— begin Dataset entries —

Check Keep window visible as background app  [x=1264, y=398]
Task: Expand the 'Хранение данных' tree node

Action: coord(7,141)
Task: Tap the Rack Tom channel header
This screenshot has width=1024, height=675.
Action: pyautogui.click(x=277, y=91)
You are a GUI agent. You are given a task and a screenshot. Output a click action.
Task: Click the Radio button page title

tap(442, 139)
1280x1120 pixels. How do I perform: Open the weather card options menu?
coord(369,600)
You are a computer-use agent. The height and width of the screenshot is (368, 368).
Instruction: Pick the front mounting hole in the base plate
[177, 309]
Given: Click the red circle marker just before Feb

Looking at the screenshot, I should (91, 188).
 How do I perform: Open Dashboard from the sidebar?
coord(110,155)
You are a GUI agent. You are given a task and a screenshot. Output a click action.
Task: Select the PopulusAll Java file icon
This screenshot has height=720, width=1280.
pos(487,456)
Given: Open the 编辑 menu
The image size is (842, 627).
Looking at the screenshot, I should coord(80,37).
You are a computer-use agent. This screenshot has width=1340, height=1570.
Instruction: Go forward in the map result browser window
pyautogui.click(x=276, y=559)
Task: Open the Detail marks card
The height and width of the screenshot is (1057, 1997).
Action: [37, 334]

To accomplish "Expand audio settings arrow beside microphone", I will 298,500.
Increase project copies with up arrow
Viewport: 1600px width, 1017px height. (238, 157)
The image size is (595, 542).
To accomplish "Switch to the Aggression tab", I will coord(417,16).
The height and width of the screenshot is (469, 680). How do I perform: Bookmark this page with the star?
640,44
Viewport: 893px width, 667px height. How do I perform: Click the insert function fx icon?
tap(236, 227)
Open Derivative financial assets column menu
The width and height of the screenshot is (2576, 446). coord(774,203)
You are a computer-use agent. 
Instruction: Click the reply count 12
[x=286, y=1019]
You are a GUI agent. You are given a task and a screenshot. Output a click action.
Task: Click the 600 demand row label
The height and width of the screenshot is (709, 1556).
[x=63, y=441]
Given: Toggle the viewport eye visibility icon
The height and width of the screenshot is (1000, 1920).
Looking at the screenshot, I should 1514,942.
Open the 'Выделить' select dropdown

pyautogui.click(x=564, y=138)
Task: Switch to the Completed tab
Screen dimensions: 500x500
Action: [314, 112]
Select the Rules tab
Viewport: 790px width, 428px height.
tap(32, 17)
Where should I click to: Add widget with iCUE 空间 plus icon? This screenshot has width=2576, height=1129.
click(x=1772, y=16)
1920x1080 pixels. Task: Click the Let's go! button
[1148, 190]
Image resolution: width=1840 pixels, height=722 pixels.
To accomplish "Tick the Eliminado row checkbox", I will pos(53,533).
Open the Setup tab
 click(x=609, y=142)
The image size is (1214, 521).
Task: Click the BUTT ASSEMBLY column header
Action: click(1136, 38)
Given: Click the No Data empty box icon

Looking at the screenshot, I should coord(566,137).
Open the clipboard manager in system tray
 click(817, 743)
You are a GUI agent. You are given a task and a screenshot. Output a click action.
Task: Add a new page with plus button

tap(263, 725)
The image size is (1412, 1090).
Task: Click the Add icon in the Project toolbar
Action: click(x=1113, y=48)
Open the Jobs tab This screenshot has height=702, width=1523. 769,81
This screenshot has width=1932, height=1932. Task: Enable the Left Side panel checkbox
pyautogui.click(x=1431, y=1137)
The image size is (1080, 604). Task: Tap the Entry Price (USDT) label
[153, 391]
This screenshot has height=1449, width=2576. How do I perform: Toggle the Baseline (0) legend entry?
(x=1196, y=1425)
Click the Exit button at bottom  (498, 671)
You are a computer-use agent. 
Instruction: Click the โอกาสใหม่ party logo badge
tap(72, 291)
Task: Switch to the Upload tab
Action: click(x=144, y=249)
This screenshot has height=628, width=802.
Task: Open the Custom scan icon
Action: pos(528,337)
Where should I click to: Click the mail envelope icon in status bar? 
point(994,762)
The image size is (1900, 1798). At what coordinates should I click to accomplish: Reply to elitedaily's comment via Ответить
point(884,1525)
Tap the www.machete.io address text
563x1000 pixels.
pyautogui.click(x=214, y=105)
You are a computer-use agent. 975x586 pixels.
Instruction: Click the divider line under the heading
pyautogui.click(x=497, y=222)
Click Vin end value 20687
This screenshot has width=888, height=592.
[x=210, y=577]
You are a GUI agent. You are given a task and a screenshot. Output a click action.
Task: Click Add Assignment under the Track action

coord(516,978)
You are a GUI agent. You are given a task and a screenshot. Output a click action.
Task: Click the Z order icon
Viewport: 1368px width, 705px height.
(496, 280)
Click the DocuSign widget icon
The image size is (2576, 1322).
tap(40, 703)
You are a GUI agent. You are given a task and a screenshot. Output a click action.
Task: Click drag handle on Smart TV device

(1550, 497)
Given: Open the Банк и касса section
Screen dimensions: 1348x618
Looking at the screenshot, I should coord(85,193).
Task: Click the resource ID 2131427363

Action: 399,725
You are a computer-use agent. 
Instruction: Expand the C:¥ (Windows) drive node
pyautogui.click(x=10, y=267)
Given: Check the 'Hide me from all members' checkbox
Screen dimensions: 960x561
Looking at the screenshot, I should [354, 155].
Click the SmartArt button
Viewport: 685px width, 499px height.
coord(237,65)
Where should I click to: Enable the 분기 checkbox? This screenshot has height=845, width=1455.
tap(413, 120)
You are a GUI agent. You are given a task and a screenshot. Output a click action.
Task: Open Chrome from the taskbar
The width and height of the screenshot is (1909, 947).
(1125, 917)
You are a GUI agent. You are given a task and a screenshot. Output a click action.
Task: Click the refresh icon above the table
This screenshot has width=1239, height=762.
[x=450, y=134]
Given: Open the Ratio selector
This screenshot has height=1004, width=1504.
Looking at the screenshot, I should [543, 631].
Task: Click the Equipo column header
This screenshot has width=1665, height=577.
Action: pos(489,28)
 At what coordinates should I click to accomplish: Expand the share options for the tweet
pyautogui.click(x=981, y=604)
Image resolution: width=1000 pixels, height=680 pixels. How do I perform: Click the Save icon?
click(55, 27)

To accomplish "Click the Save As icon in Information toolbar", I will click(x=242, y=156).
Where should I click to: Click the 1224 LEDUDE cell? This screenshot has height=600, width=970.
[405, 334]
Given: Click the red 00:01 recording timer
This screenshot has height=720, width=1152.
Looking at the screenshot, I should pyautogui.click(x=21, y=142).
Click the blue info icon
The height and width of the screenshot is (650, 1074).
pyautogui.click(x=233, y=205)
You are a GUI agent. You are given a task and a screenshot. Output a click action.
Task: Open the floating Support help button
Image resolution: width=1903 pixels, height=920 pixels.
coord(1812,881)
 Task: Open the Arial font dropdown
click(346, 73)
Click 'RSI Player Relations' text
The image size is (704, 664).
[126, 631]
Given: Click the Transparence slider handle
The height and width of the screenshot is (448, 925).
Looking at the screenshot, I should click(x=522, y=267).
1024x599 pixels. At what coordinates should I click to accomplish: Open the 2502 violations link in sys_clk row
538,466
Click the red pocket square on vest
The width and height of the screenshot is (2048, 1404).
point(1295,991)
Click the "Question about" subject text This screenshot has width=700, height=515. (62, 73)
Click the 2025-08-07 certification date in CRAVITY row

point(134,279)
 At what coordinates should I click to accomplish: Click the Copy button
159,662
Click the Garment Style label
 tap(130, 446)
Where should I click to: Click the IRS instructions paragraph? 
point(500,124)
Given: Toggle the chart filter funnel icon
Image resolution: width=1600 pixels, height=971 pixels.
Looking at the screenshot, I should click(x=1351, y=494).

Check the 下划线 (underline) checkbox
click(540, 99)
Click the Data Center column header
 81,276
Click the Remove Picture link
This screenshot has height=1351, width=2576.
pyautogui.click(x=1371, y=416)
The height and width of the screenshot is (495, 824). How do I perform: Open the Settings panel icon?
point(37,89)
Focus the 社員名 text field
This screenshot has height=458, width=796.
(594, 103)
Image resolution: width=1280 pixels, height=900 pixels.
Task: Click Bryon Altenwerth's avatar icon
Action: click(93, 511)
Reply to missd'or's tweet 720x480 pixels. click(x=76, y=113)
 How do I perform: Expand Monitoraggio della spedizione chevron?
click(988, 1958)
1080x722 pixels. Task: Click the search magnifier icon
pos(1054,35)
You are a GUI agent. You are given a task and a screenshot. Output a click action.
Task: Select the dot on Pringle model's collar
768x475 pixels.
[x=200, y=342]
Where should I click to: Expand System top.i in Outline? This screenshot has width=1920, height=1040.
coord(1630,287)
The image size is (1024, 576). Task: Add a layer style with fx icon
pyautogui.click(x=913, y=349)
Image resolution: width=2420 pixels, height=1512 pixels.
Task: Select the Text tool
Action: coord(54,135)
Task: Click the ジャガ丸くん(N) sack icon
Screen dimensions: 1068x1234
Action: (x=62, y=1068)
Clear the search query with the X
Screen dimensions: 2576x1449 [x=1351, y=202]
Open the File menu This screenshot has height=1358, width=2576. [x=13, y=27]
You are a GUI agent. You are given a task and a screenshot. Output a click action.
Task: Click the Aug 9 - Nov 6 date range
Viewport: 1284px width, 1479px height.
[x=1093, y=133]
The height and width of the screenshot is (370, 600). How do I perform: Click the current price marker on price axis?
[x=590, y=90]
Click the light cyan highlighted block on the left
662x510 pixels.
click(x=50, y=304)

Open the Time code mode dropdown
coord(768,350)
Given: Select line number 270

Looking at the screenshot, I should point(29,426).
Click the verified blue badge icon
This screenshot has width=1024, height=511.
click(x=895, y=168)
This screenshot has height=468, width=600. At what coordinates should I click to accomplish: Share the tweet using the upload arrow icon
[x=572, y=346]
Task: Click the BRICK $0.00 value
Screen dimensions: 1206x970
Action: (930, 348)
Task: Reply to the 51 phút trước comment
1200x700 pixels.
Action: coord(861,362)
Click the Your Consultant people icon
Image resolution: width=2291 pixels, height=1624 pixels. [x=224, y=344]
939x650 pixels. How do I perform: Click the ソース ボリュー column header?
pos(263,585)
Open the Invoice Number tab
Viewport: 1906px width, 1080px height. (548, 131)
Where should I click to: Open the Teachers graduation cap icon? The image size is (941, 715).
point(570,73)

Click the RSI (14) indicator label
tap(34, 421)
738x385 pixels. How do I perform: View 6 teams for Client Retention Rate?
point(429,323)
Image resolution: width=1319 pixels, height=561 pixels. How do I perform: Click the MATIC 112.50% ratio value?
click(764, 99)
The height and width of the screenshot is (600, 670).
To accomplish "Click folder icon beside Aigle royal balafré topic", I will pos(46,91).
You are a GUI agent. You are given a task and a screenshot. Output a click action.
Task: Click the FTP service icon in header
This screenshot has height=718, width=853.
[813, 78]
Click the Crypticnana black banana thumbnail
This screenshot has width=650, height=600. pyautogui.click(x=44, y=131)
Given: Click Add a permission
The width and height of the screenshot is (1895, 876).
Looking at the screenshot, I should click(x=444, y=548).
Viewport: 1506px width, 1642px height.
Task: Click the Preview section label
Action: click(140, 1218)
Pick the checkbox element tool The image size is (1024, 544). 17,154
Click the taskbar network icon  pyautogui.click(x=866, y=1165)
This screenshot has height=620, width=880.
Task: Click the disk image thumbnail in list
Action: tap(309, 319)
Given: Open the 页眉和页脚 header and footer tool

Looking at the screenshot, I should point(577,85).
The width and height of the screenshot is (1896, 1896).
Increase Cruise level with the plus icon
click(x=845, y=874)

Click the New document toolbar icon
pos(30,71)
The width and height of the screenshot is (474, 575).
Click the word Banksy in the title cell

— end Dataset entries —

What is needed: Copy the listing above word for word, from its first line down to and including the line that contains "tap(442, 139)".

Written solution:
Check Keep window visible as background app  [x=1264, y=398]
Task: Expand the 'Хранение данных' tree node

Action: coord(7,141)
Task: Tap the Rack Tom channel header
This screenshot has width=1024, height=675.
Action: pyautogui.click(x=277, y=91)
You are a GUI agent. You are given a task and a screenshot. Output a click action.
Task: Click the Radio button page title

tap(442, 139)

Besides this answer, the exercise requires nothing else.